A typical strategy of the new modernist studies has been to extend the temporal boundaries of the movement’s core decades both forward and backward. A related strategy would consider also the effect of historical distance on how we read modernism. For example, one may conjecture as to how strongly the postwar descent of the neighborhood of Harlem into both material and representational slumdom may have influenced the oft-noted exclusion of the Harlem Renaissance from the modernist canon during that same period. How could postwar critics reconcile the vibrant urban portraits and the freighted ambiguity of pleasure and oppression, high art and low jazz, uptown and downtown, with the brutally infernal visions of Upper Manhattan and the South Bronx that dominated the cultural register from the 1960s until quite recently (and as they dominated the annals of sociology and urban planning from even earlier on)?

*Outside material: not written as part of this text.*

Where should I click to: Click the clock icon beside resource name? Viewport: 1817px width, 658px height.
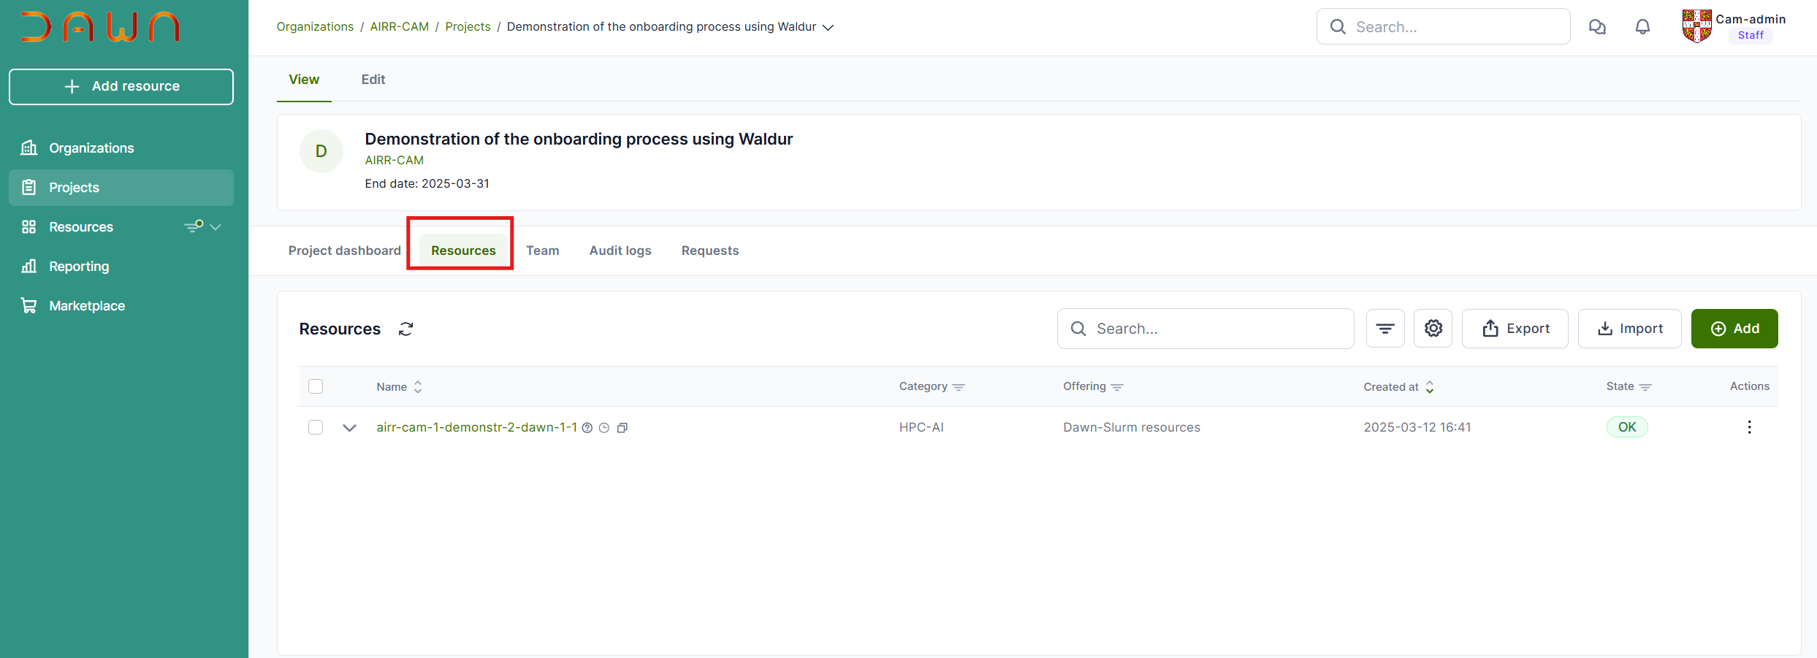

How could the mixed registers of the Harlem Renaissance make any critical sense in a postwar America where popular culture was freighted with the utopian pleasures of suburbia and the dark urban horrors of film noir and where urban studies was ruled by Lewis Mumford’s repudiation of the hellish megalopolis and the Chicago School’s structural model of neo-Victorian moralism? Similarly, how could anything resembling a working-class or slum modernism be countenanced in a postwar Britain whose urban centers of working-class sociality had been bombed into oblivion and whose newly built council housing projects appeared either life-sapping prisons or concrete jungles breeding criminal delinquency? How could any middle ground be possible in a Cold War climate in which the CIA funded modernist art criticism and worked to undercut the legitimacy of figurative art and where any trace of conventional mimesis risked the taint of socialist realism and communism? The slum was either a death trap for the poor, a breeding ground for crime and radicalism, or simply nonexistent. If modernism had successfully repudiated the slum as the emblem of the literature it wanted to replace, the postwar reception of that modernism successfully eliminated any trace of the slum that a different approach might actually have been able to find within the culture of the years from 1890 to 1945.

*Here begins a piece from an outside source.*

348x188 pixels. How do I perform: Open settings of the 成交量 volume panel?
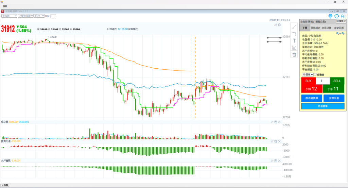tap(272, 122)
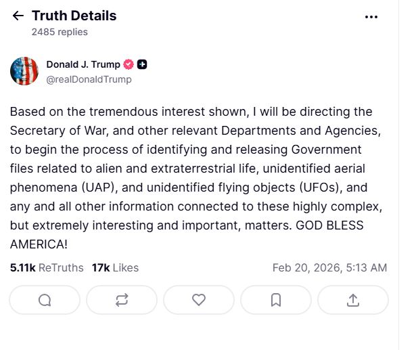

One of the fallacies of conventional accounts of modernism by Woolf and others is to establish a certain year—usually sometime in the second decade of the twentieth century—as the absolute line of demarcation between one generation of writers—the Edwardians, or nonmodernists—and another—the Georgians, or modernists. As if, in Woolf’s case, Wells (d. 1946), Bennett (d. 1931), and Galsworthy (d. 1921) had all ceased producing in 1910, as if no “modernist” had done anything before that year, and as if no one else somehow might have had a different relationship to that chronology. Certainly, it remains a persuasive periodization, and it perfectly accounts for what Woolf wanted it to account for: the sort of literature she was writing and wanted to be written and the ways in which she wanted it to be read. There are no slums in it, and she discounts even the thought of slumming out of it (when young Elizabeth Dalloway escapes eastward on the #11 bus, she barely makes it as far as the western edge of the City, much less all the way to the East End). But what happens when we periodize differently? What would a Victorianist modernism look like, and what would modernism look like if the postwar reception of modernism hadn’t happened to it? What does it mean in this context when the Victorianist historian Seth Koven blithely ignores conventional periodization and begins his recent study Slumming with the simple statement that “For the better part of the century preceding World War II, Britons went slumming to see for themselves how the poor lived” (1)? That different periodization suggests a Victorianist approach to thinking about the question of modernism, but it also raises fascinating questions about the explicit repudiation of the material detail Woolf objected to so much in Bennett, for Koven justifies his timespan according to a shift in methodology in which the slum is not ghettoized but integrated into a broader critical framework. “To understand how elite men and women thought about the poor,” he argues, “required me to reckon with how they thought about sex, gender, and themselves” (4).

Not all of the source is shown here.